1. WITH table_name AS ();
2.FROM table_name ( INSERT INTO table_name SELECT a ,b)
3. ROLLUP / CUBE / GROUPING SETS window function
First of all, if you want to read this article, you need to have a certain understanding of the above three points.
1. WITH table_name AS ();
https://blog.csdn.net/u010003835/article/details/105399470
2.FROM table_name ( INSERT INTO table_name SELECT a ,b)
https://blog.csdn.net/u010003835/article/details/105400140
3. ROLLUP / CUBE / GROUPING SETS window function
https://blog.csdn.net/u010003835/article/details/105353510
Suppose, we have such a scenario.
、
Data statistics background:
We now have multiple companies, multiple departments, and multiple employees' salaries.
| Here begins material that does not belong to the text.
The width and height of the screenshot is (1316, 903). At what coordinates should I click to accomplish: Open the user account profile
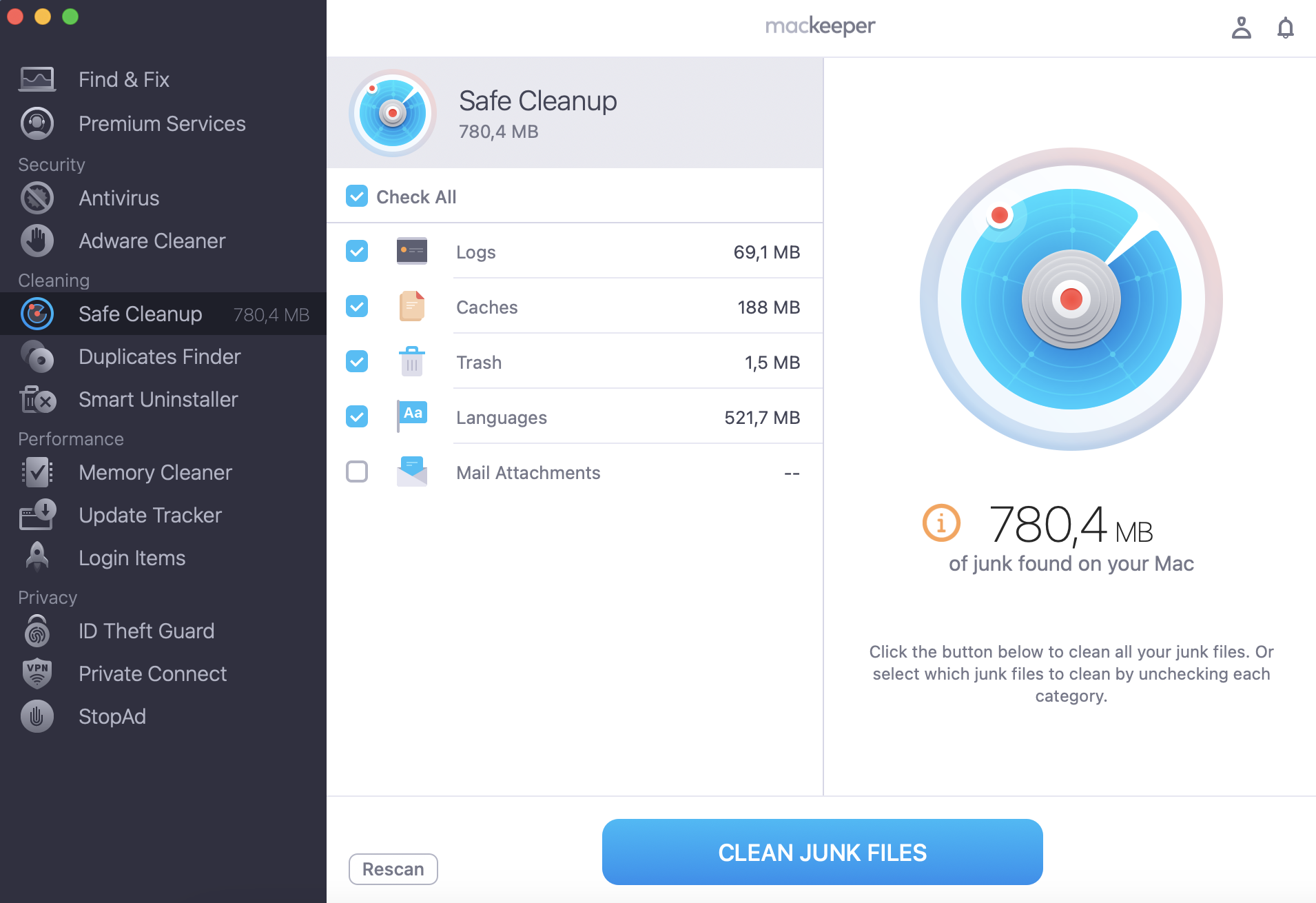tap(1242, 27)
Now we need to count salary according to multiple dimensions.
At the same time, we have multiple result tables, so we need to put the data into multiple result tables while counting.
First we build the basic table
use data_warehouse_test;
CREATE TABLE IF NOT EXISTS datacube_salary_org (
company_name STRING COMMENT '公司名称'
,dep_name STRING COMMENT '部门名称'
,user_id BIGINT COMMENT '用户id'
,user_name STRING COMMENT '用户姓名'
,salary DECIMAL(10,2) COMMENT '薪水'
,create_time DATE COMMENT '创建时间'
,update_time DATE COMMENT '修改时间'
)
PARTITIONED BY(
pt STRING COMMENT '数据分区'
)
ROW FORMAT DELIMITED FIELDS TERMINATED BY ','
STORED AS TEXTFILE
;
CREATE TABLE IF NOT EXISTS datacube_salary_basic_aggr(
company_name STRING COMMENT '公司名称'
,dep_name STRING COMMENT '部门名称'
,user_id BIGINT COMMENT '用户id'
,salary DECIMAL(10,2) COMMENT '薪水'
)
STORED AS ORC
;
CREATE TABLE IF NOT EXISTS datacube_salary_dep_aggr(
company_name STRING COMMENT '公司名称'
,dep_name STRING COMMENT '部门名称'
,total_salary DECIMAL(10,2) COMMENT '薪水'
)
STORED AS ORC
;
CREATE TABLE IF NOT EXISTS datacube_salary_company_aggr(
company_name STRING COMMENT '公司名称'
,total_salary DECIMAL(10,2) COMMENT '薪水'
)
STORED AS ORC
;
CREATE TABLE IF NOT EXISTS datacube_salary_total_aggr(
total_salary DECIMAL(10,2) COMMENT '薪水'
)
STORED AS ORC
;
Create a txt file and fill in the following
s.zh,engineer,1,szh,28000.0,2020-04-07,2020-04-07
s.zh,engineer,2,zyq,26000.0,2020-04-03,2020-04-03
s.zh,tester,3,gkm,20000.0,2020-04-07,2020-04-07
x.qx,finance,4,pip,13400.0,2020-04-07,2020-04-07
x.qx,finance,5,kip,24500.0,2020-04-07,2020-04-07
x.qx,finance,6,zxxc,13000.0,2020-04-07,2020-04-07
x.qx,kiccp,7,xsz,8600.0,2020-04-07,2020-04-07
Create partition & LOAD file
Create partition
ALTER TABLE datacube_salary_org ADD PARTITION (pt = '20200405');
Standard usage of LOAD file
LOAD DATA [LOCAL] INPATH 'filepath' [OVERWRITE] INTO TABLE tablename [PARTITION (partcol1=val1, partcol2=val2 ...)]
LOAD data
LOAD DATA LOCAL INPATH '/opt/hive/my_script/data_warehouse_test/rollup_table/org_data.txt' OVERWRITE INTO TABLE datacube_salary_org PARTITION (pt = '20200405');
Now combined with the above usage,
1. WITH table_name AS ();
2.FROM table_name ( INSERT INTO table_name SELECT a ,b)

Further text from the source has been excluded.